-- Opening Marker --

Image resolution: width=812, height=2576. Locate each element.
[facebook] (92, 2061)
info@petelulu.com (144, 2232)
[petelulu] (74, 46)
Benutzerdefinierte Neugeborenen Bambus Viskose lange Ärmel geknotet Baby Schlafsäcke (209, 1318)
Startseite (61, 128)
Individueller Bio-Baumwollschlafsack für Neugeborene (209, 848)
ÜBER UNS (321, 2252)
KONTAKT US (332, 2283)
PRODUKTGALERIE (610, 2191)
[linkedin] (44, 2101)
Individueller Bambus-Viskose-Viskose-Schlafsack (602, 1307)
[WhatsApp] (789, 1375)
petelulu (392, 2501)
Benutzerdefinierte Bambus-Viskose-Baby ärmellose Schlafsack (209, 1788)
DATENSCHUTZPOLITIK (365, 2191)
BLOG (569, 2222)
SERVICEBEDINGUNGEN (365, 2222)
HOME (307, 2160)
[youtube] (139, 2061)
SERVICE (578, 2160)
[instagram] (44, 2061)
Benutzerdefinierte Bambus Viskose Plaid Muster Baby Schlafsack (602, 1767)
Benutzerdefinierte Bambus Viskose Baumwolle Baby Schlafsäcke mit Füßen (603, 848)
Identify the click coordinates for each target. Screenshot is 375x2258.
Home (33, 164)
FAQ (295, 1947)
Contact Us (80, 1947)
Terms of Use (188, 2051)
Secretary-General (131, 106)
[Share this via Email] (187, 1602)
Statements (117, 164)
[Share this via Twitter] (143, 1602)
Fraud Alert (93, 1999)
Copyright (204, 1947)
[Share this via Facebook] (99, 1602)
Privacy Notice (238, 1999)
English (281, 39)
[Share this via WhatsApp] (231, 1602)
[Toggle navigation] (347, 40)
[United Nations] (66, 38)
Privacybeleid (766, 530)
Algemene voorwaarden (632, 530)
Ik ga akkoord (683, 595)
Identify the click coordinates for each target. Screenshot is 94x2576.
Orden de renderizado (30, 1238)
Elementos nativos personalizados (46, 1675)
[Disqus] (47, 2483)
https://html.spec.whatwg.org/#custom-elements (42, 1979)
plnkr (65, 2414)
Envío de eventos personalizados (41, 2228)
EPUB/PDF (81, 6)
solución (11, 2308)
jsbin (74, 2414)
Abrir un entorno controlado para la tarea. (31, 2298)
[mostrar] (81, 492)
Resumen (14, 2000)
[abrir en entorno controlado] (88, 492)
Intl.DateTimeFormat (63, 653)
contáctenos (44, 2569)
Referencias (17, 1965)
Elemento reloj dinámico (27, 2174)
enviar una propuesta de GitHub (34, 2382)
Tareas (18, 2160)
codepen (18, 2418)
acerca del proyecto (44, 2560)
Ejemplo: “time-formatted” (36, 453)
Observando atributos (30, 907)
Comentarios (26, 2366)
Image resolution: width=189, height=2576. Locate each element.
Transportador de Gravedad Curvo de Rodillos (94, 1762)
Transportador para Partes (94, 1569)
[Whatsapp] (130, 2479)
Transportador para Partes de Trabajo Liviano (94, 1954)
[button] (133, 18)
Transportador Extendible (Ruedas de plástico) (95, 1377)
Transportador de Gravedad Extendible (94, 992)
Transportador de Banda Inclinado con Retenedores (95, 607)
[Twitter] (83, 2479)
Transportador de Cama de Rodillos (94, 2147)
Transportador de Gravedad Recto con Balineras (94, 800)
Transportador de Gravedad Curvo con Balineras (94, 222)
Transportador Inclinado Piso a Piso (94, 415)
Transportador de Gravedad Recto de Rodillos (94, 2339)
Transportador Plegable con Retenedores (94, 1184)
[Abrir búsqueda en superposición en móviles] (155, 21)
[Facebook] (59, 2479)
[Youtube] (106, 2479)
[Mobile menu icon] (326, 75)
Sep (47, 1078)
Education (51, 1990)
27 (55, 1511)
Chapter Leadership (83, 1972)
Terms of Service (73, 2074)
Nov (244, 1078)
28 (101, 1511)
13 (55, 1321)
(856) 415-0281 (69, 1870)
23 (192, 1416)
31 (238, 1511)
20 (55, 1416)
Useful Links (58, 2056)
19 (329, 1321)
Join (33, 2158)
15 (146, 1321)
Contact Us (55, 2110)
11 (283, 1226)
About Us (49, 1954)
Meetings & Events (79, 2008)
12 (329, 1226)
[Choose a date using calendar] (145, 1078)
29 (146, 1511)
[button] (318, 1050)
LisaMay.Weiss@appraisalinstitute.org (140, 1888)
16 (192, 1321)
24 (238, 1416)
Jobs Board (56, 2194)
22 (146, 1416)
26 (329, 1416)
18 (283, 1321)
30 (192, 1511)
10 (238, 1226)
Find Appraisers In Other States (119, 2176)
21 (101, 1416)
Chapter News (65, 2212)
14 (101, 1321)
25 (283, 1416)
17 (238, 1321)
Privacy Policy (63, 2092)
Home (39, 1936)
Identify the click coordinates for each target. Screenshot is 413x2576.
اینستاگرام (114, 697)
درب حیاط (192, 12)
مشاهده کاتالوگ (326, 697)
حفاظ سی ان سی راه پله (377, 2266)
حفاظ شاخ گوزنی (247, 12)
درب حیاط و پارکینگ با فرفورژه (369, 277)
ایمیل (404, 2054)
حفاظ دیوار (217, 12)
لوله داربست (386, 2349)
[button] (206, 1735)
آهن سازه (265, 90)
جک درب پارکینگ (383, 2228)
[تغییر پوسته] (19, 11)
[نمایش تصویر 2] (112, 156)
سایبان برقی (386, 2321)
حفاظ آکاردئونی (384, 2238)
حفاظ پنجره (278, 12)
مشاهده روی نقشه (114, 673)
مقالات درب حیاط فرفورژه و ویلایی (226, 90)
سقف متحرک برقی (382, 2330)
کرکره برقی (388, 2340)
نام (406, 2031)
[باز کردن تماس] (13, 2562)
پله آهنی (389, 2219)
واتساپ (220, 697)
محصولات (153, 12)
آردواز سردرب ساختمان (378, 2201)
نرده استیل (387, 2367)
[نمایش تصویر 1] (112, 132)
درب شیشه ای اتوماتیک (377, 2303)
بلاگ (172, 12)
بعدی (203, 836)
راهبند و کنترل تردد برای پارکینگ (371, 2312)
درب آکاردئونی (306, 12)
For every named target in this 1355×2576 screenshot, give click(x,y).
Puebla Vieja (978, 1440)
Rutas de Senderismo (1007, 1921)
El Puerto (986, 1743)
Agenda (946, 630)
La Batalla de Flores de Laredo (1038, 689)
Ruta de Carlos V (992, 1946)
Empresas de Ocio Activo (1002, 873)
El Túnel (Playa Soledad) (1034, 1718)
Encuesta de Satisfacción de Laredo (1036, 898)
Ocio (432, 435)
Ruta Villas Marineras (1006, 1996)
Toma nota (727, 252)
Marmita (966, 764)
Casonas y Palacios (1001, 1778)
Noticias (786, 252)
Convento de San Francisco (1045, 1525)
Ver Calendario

-- Closing Marker --

:: WHAT IS EXPECTED ::
Within the listing above, copy each line that has the string "Bambus".

:: RESULT OF THE TASK ::
Benutzerdefinierte Neugeborenen Bambus Viskose lange Ärmel geknotet Baby Schlafsäcke (209, 1318)
Individueller Bambus-Viskose-Viskose-Schlafsack (602, 1307)
Benutzerdefinierte Bambus-Viskose-Baby ärmellose Schlafsack (209, 1788)
Benutzerdefinierte Bambus Viskose Plaid Muster Baby Schlafsack (602, 1767)
Benutzerdefinierte Bambus Viskose Baumwolle Baby Schlafsäcke mit Füßen (603, 848)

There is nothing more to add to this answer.